Murder and Attempted Murder

Pen. Code Sec. 187

Basics of a Murder Case
Murder is the causing of someone’s death with malice aforethought. “Malice” can be found in several ways, but is most commonly found by proof of intent to kill. There are many variations and two degrees to murder, each carrying a different punishment. The most notorious of these is murder with “special circumstances” which is punishable by life in prison without the possibility of parole, or by death. There are twenty one different special circumstances. Among these are lying in wait, murder of a police officer, murder by torture or bombing, killing done to silence a witness, or for financial gain, and a killing done in the act of committing a serious felony. This last, called “felony murder,” is charged if a death occurs during the commission of twelve possible felonies, including rape, robbery, arson, carjacking and burglary.
All other murder carries a life sentence with the possibility of parole after fifteen to twenty five years. Bear in mind, however, that parole is only granted to about ten percent of those eligible in any given year. If denied, a convict must wait another three years before he/she is eligible again.
There is no statute of limitations on murder, and the District Attorney has charged this crime thirty or more years after the alleged act.
A death penalty conviction is automatically appealed in State and Federal Court. Because of this, and because of the serious nature of this crime, murder cases can take years from the time charges are filed to a pronouncement of judgment or an acquittal is had. That is, if a plea agreement is not reached.
There are storied defenses to this crime, as old as the crime itself, such as self defense, or alibi. But this crime, like any other, has elements which must be proved. The prosecution must be able to present evidence of the alleged facts to supply such proof – beyond a reasonable doubt. Therefore, the battle ground of a murder case will be wherever there is any weakness in the evidence supporting the prosecution’s theory of the case.
The ultimate evidentiary battleground is usually a trial. Often murder cases proceed to trial because there is no acceptable offer on the table. Because a trial is decided by a jury of average people without any legal expertise, trial lawyers often depart from a technical and potentially tedious proof of facts. Instead, an artful trial lawyer can arouse a jury’s sense of justice, pity, or resentment in order to give greater credence to their case. It is not uncommon for the public to be surprised by a verdict in a closely watched murder trial – a public that knows the basic facts, but was not sitting in the jury box.
Some lawyers believe that the most important stage of a trial is the jury selection itself. Though it is impossible to know (because such a proposition is impossible to test) it is still safe to say that effectiveness at trial is as much an art as a science.
Attempted murder is often charged in an aggravated assault case, where the potential for death was present. Conviction of an attempted crime typically carries half the sentence of the completed crime. Attempted first degree murder will still carry a life sentence with an earlier possible parole date.  Attempted second degree murder carries up to a nine year sentence.

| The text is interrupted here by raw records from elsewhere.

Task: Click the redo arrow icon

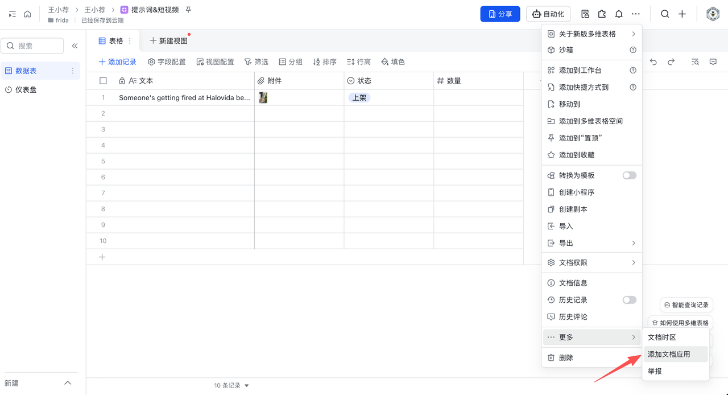Action: pos(671,62)
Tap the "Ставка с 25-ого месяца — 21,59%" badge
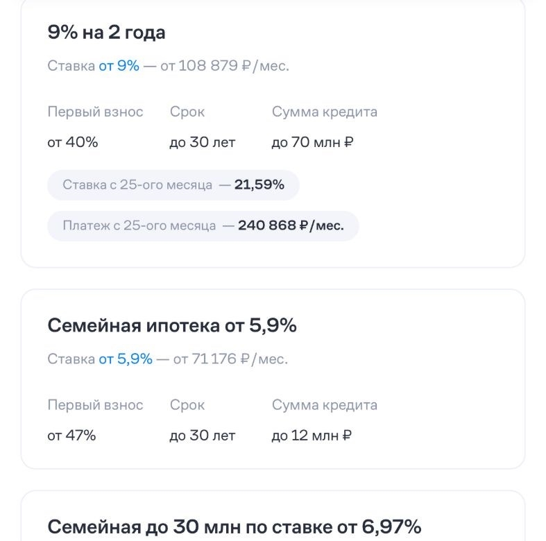 coord(173,185)
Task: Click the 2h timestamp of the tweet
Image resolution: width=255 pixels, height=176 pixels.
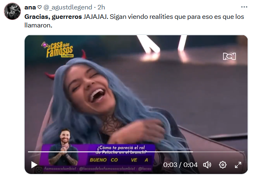Action: pyautogui.click(x=101, y=7)
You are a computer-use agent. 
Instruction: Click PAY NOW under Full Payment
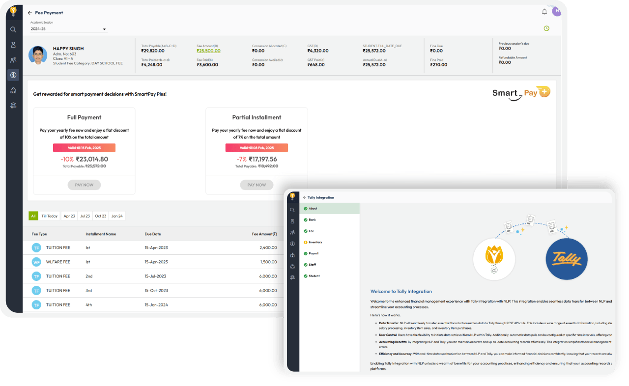pos(84,185)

Attempted murder is charged in a serious assault case because the punishment is harsher. This will have a greater likelihood of ending in a plea bargain as few people have the stomach to endure a trial with a life sentence in the balance. Also, the prosecution can charge the “lesser included” crimes of aggravated assault or battery along with the attempted murder. Thus, they have little to lose if the jury acquits on the attempted murder charge and convicts on the assault which is all the case was to begin with. For this reason, all crimes are often charged based on the most serious possible interpretation of the facts, and not the most likely.
On the other hand, overcharging a criminal defendant can backfire. I have received acquittals on lesser charged offenses – offenses for which my client was arguably guilty – when the jury returned a “not guilty” on more serious, but less certain, charges.